We learned the origin of the earth and moon and NASA invented a few good gadgets … But I don’t see how those outweigh the cons of the Apollo program.

It’s a lot broader and more subtle than just the origin of the Earth and Moon. Apollo rewrote your geology textbook. Not the lunar geology text - the one for Earth. And not just the chapter about origins. This tends to get obscured because there was another revolution going on in Earth science at the very same time - a little thing called plate tectonics.

Direct results from Apollo, corroborated by old Soviet and modern Chinese automated landers:

• Planets are born hot, and their insides stay hot, for a very long time
• The threat from impacts (asteroids/comets) is real, pervasive and ongoing
• Planets don’t stop evolving (their surfaces change, sometimes dramatically, and rather suddenly in geologic terms) for a very long time after they’re born

Indirect result from Apollo:

• Earth is part of a larger natural system that affects it every single day - larger even than the solar system; let’s call it the local Galactic environment

Of the three direct results, two sound obvious. Naturally Earth is hot inside; where does lava come from? Of course space rocks can bang into us; what would stop them? None of this, however, was evident certain to a huge number of geologists, physicists, or chemists in the 1960s (or '70s, or even '80s… some people never change their minds. They just die). And when most workers in a given field are against you, progress tends to be rather slow. Walter and Luis Alvarez had a hell of a time convincing people that an asteroid strike could have ended the Cretaceous, not to mention the dinosaurs - I mean, there isn’t even a crater in the Yucatan, it’s flat down there! (LOL That debate still isn’t over, even today…)

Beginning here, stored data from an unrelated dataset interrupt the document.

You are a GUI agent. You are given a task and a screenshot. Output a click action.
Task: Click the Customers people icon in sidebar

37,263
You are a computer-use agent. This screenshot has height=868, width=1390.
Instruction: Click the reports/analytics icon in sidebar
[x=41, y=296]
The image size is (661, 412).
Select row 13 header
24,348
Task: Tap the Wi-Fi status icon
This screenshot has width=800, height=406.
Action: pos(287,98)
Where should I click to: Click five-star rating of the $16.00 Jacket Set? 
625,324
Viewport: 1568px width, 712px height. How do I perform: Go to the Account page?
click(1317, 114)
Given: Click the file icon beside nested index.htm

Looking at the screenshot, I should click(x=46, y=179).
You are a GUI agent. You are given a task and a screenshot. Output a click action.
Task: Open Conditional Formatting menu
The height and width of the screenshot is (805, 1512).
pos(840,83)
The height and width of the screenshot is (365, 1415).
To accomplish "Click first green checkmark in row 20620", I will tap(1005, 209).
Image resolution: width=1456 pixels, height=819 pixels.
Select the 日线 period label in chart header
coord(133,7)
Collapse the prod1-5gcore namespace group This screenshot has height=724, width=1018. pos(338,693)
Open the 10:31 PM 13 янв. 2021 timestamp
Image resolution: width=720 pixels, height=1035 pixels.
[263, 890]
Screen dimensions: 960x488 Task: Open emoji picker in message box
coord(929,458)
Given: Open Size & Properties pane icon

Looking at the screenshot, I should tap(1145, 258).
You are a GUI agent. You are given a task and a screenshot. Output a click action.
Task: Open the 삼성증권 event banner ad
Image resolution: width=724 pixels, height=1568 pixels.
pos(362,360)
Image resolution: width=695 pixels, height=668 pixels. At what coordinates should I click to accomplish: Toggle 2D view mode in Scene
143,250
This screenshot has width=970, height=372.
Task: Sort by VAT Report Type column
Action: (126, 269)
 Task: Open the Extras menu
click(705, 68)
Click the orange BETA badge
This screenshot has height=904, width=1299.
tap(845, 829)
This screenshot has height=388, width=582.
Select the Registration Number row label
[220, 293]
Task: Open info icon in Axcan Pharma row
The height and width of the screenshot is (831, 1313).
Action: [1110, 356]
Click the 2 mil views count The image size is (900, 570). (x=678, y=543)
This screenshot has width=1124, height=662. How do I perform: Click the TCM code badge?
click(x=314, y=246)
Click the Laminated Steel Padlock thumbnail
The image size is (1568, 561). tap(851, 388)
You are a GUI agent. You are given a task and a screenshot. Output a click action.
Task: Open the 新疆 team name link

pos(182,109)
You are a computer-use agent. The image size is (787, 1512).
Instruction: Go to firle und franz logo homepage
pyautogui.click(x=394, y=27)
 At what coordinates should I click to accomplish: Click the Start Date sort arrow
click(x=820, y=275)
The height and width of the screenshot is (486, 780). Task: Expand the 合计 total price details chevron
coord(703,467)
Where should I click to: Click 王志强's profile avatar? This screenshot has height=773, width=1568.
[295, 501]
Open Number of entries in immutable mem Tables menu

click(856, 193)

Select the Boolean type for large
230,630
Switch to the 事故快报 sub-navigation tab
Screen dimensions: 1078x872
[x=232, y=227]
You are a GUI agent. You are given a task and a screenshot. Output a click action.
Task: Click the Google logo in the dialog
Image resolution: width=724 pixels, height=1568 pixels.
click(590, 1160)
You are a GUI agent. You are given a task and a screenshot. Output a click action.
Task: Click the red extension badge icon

As far as I can see, direct result #3 (about planetary evolution) hasn’t entered the zeitgeist yet. Yes, people are (wisely) alerted to climate change, but that’s just a little tweak compared to the immense environmental changes that we know took place on Venus, Mars and Earth - and I’m just talking about the ones that have occurred since complex life emerged here, not the ones from billions of years ago.

And that indirect result? I still know a number of scientists who hem and haw and won’t quite agree that Earth’s environment doesn’t suddenly end 100 km up. The Voyager probes show us how bad the radiation is when you get far enough away from the Sun, and I don’t know if you even do Voyager without Apollo. But Apollo, uniquely, shows you something else - the Sun hasn’t always protected us from that bigger dose of cosmic radiation that the Voyagers see. Sometimes that heliospheric shield shrinks, and the planets get a lot more radiation than we do today. And that’s just one of the synergistic results, there are more.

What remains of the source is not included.